The study extends reaction-diffusion models by incorporating a cell-autonomous factor, enabling the simulation of diverse patterns including classical Turing, homogeneous, and piebald patterns, with new insights into transient and bi-stable systems.

Findings

Piebald patterns are transient and arise from random initial conditions.

The model demonstrates four distinct pattern formation scenarios.
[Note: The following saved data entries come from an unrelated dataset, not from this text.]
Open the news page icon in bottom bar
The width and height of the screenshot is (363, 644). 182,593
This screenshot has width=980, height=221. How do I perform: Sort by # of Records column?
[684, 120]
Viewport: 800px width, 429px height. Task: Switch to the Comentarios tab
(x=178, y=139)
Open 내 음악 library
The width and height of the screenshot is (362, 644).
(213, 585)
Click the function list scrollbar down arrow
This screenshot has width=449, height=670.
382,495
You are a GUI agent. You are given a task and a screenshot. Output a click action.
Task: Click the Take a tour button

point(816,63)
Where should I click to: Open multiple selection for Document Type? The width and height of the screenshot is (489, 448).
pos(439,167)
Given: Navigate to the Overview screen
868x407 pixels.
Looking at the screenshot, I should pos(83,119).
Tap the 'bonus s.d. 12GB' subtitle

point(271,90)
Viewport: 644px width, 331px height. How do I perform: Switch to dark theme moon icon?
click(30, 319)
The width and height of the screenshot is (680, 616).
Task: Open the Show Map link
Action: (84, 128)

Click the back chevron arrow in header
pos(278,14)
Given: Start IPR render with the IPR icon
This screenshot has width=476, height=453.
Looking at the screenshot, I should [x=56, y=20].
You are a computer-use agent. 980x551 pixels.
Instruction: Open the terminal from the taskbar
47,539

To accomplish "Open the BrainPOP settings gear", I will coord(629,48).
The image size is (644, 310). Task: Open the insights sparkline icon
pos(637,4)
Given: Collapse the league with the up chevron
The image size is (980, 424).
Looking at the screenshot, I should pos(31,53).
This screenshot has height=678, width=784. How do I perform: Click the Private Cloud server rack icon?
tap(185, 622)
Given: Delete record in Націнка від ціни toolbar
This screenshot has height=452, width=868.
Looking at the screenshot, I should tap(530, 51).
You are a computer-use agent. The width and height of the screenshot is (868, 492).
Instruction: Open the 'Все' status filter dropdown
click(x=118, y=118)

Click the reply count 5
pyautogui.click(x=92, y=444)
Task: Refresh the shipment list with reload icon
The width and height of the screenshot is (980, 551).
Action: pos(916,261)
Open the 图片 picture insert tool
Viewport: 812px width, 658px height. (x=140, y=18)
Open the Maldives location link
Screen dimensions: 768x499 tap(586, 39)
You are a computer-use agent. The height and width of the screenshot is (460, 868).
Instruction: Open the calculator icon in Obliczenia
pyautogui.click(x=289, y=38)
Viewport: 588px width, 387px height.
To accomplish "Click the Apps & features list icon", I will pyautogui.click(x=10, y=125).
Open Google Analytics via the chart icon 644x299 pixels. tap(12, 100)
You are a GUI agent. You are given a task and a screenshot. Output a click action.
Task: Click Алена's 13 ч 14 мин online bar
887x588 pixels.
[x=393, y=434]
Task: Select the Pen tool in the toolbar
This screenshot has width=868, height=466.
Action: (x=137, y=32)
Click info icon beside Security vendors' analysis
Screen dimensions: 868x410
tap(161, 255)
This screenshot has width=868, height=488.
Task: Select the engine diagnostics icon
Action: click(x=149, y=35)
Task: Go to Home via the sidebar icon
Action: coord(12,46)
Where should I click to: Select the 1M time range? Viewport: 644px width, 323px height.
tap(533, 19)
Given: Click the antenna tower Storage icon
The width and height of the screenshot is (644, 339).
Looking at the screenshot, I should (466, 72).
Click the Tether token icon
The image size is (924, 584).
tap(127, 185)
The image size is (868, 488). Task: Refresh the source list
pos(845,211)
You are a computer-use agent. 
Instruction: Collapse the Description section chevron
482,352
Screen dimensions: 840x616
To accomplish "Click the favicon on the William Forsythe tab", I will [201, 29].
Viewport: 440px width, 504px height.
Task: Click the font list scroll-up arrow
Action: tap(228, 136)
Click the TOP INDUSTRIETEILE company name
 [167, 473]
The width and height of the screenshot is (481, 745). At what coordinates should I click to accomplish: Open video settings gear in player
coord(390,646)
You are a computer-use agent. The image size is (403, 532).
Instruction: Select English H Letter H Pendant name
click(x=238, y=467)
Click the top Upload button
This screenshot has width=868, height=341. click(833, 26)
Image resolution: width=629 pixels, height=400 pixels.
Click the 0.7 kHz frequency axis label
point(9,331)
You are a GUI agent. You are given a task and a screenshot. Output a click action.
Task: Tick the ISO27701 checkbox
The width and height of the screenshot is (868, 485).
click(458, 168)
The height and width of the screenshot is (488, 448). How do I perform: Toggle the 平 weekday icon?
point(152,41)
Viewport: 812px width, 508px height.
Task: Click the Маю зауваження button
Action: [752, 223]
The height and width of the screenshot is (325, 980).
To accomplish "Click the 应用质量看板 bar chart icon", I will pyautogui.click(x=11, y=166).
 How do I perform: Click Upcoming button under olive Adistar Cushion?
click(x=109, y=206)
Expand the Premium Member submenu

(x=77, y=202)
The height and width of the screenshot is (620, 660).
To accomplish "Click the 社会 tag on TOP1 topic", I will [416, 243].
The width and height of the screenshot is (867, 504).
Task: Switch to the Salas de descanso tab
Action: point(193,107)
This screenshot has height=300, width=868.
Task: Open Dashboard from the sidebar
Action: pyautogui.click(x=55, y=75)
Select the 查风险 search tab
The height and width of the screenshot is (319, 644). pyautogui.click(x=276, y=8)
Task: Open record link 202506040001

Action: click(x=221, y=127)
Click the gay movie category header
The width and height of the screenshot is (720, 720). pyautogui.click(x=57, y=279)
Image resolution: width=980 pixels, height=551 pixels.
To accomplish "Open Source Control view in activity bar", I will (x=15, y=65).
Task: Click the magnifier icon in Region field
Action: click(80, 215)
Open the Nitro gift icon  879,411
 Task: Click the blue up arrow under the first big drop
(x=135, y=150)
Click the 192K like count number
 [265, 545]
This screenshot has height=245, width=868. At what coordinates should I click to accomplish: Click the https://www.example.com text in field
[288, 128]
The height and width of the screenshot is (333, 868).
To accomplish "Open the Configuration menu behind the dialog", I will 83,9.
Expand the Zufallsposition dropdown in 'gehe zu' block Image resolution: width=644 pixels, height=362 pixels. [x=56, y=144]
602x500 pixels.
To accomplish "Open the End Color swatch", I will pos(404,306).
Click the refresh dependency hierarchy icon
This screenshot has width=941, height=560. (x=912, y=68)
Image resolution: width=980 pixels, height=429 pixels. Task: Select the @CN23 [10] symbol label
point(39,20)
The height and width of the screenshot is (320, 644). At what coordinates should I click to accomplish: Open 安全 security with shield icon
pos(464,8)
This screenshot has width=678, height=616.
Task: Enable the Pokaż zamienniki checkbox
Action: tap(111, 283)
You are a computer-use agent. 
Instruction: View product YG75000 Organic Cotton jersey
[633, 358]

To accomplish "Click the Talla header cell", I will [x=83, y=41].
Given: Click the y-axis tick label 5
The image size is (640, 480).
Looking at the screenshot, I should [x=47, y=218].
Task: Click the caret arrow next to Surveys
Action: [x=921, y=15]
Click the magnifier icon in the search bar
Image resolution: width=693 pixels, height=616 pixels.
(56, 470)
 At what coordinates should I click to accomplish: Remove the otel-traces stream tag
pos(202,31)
Inclusion of a cell-autonomous factor broadens pattern-forming capabilities.

Abstract

Piebaldism usually manifests as white areas of fur, hair or skin due to the absence of pigment-producing cells in those regions. The distribution of the white and colored zones does not follow the classical Turing patterns. Here we present a modeling framework for pattern formation that enables to easily modify the relationship between three factors with different feedback mechanisms. These factors consist of two diffusing factors and a cell-autonomous immobile transcription factor. Globally the model allowed to distinguishing four different situations. Two situations result in the production of classical Turing patterns; regularly spaced spots and labyrinth patterns. Moreover, an initial slope in the activation of the transcription factor produces straight lines. The third situation does not lead to patterns, but results in different homogeneous color tones. Finally, the fourth one sheds new light on the possible mechanisms leading to the formation of piebald patterns exemplified by the random patterns on the fur of some cow strains and Dalmatian dogs. We demonstrate that these piebald patterns are of transient nature, develop from random initial conditions and rely on a system's bi-stability. The main novelty lies in our finding that the presence of a cell-autonomous factor not only expands the range of reaction diffusion parameters in which a pattern may arise, but also extends the pattern-forming abilities of the reaction-diffusion equations.